Why Redis is not designed for multi cloud environment

2023-08-14 1805 words 9 minutes

Introduction

Deploying a Redis database on multiple cloud providers may seem like a logical choice to ensure high availability and survive potential disasters. However, before diving into this approach, it’s important to carefully consider the node topologies and weigh the benefits against the complexities involved. In this blog post, we will delve into the reasons why deploying Redis on multiple clouds may not be worth the effort, focusing on node topologies that can maximize data availability.

Tip

If you are already familiar with the advantages and disadvantages of a multi-cloud environment, as well as the different versions of Redis, feel free to skip the paragraphs discussing the multi-cloud environment and types of Redis. You can proceed directly to the section Topology.

Multi cloud environment

In the following paragraphs, we will discuss the advantages and disadvantages of a multi-cloud environment, exploring the benefits it brings as well as the challenges it presents.

Surviving region disasters

One of the primary motivations for deploying Redis on multiple clouds is to mitigate the impact of a disaster occurring in a specific cluster or region. By spreading the database across different cloud providers, the intention is to ensure that the data remains available even if one provider experiences an outage or failure.

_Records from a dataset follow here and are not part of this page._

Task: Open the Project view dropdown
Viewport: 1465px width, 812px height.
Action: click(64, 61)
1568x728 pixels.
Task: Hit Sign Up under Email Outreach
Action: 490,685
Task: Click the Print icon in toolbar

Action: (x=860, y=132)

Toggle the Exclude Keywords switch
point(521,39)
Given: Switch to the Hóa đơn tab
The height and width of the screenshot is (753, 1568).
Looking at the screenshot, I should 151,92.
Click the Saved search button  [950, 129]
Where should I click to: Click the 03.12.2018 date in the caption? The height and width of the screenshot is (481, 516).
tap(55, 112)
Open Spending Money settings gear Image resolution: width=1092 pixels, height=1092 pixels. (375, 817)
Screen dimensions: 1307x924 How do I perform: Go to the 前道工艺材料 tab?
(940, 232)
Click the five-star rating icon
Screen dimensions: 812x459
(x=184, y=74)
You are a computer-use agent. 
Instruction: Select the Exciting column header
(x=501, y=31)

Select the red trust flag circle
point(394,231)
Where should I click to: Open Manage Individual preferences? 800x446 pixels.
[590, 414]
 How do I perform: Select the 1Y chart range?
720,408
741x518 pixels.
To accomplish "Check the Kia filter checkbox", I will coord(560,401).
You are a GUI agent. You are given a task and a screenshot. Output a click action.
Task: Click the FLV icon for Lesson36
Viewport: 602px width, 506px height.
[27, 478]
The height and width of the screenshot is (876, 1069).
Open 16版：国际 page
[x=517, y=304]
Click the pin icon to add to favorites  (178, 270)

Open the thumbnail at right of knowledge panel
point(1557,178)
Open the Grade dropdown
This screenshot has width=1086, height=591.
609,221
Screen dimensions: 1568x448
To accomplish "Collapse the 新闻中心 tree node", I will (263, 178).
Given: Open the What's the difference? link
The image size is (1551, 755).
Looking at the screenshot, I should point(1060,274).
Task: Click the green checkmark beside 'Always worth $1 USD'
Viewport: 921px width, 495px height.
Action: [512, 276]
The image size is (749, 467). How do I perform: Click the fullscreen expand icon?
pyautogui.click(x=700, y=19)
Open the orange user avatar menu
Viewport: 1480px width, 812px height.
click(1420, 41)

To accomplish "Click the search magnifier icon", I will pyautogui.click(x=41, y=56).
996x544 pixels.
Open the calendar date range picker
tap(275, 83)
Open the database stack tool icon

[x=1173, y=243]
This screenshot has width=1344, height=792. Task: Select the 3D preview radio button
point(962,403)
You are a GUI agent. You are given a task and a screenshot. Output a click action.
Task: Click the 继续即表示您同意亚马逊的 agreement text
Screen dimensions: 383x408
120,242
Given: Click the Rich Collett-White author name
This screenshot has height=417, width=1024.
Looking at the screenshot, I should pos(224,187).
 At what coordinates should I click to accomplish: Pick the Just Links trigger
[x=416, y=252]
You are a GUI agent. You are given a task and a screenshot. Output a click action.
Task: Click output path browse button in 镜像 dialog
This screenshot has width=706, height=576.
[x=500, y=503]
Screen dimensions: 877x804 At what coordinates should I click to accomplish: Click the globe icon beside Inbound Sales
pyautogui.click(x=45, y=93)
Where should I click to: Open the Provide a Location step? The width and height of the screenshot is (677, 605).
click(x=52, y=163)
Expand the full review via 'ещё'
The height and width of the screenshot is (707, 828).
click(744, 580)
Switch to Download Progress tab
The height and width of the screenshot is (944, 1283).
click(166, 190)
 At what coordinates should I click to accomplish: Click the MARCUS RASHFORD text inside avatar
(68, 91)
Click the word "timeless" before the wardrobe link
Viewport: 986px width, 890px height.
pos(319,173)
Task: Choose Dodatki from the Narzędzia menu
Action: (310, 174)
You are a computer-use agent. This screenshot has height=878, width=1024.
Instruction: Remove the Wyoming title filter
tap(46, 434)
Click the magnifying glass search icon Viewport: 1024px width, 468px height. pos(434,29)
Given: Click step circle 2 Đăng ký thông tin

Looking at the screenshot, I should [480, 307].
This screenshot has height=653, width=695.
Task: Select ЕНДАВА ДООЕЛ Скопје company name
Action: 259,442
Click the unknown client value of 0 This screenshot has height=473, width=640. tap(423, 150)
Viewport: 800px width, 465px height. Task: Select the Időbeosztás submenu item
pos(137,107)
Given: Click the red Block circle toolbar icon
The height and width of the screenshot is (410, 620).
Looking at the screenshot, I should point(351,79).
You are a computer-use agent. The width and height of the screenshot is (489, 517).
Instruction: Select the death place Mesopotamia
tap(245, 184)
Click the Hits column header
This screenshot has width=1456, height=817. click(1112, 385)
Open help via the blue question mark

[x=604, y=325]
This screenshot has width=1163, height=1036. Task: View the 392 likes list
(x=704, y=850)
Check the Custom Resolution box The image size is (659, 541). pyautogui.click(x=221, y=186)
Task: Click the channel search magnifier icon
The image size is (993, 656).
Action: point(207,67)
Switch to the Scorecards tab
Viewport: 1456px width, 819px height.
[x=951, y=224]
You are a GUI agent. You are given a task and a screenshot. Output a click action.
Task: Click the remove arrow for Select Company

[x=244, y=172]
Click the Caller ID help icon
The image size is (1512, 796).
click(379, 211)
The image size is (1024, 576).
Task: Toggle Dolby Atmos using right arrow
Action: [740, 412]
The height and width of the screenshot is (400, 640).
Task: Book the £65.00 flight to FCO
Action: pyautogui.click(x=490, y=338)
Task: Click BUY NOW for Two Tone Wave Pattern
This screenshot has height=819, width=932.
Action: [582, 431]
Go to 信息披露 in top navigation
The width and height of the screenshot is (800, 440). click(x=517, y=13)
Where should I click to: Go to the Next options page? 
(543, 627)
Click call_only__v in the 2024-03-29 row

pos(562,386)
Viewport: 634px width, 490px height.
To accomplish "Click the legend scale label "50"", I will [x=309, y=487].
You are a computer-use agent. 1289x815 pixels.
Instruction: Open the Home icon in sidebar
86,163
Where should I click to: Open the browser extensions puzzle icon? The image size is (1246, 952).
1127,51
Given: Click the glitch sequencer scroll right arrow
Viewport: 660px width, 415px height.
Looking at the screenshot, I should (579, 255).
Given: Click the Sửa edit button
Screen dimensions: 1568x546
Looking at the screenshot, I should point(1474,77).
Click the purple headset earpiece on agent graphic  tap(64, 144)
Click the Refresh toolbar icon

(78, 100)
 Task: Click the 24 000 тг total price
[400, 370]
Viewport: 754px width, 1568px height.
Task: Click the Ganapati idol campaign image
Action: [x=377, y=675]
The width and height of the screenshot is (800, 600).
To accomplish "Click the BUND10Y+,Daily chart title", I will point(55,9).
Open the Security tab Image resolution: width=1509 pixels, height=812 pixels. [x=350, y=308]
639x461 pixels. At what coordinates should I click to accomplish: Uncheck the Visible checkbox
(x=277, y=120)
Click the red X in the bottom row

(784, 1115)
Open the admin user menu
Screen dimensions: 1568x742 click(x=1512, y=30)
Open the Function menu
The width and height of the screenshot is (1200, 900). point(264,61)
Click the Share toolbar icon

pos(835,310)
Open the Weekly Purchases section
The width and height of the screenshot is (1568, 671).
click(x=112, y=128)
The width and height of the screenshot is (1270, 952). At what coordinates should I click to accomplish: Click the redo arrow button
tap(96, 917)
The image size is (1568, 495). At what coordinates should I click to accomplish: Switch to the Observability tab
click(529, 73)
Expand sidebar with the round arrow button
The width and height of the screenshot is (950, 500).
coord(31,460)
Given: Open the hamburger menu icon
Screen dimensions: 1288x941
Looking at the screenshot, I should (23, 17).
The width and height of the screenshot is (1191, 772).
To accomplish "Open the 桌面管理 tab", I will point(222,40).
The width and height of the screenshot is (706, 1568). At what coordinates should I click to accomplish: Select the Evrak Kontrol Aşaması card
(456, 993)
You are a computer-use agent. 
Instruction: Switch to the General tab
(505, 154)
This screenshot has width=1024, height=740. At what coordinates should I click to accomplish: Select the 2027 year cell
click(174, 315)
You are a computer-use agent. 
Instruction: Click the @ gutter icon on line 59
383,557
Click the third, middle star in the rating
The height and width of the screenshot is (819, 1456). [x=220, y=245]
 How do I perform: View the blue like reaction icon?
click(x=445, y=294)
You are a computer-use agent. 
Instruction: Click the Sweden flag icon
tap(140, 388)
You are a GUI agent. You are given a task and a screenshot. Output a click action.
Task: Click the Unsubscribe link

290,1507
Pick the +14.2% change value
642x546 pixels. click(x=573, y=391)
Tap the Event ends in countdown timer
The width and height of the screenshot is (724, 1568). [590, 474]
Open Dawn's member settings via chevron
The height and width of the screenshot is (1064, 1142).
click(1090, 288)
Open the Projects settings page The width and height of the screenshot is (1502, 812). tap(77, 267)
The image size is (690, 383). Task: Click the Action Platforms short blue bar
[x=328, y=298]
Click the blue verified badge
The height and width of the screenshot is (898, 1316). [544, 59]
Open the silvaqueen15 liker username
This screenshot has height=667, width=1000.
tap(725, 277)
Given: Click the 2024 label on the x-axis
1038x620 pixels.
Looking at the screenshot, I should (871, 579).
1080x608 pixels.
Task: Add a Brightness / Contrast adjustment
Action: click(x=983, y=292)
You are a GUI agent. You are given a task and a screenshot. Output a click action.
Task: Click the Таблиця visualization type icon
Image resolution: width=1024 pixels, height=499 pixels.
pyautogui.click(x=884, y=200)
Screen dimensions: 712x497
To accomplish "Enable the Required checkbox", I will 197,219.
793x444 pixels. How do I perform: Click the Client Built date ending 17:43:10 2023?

High availability for data

Ensuring high availability for data, especially in the case of databases, is crucial for businesses that rely on real-time data access. By deploying Redis on two or more cloud providers, the aim is to maintain data availability even in the event of infrastructure issues or disruptions.

The complexity of multi-cloud deployments

While the idea of multi-cloud deployments may sound promising, the practical implementation can be complex and challenging. Coordinating and synchronizing data across multiple clouds requires careful planning, robust infrastructure, and thorough monitoring. Ensuring data consistency and minimizing latency can become significant hurdles.

Data synchronization and latency

When deploying Redis on multiple clouds, data synchronization becomes a critical concern. Ensuring that data is replicated and consistent across different clusters in real-time is a non-trivial task. Additionally, inter-cloud communication can introduce additional latency, affecting the overall performance and responsiveness of the system.

Cost and operational overhead

Deploying Redis on multiple cloud providers incurs additional costs and operational overhead. Each cloud provider has its own pricing structure, and managing and monitoring resources across multiple platforms can be complex and time-consuming. It’s essential to consider whether the benefits of redundancy outweigh the increased expenses and management complexities.

Types of Redis

In the realm of Redis, there exist two distinct versions: the open-source version and the enterprise edition.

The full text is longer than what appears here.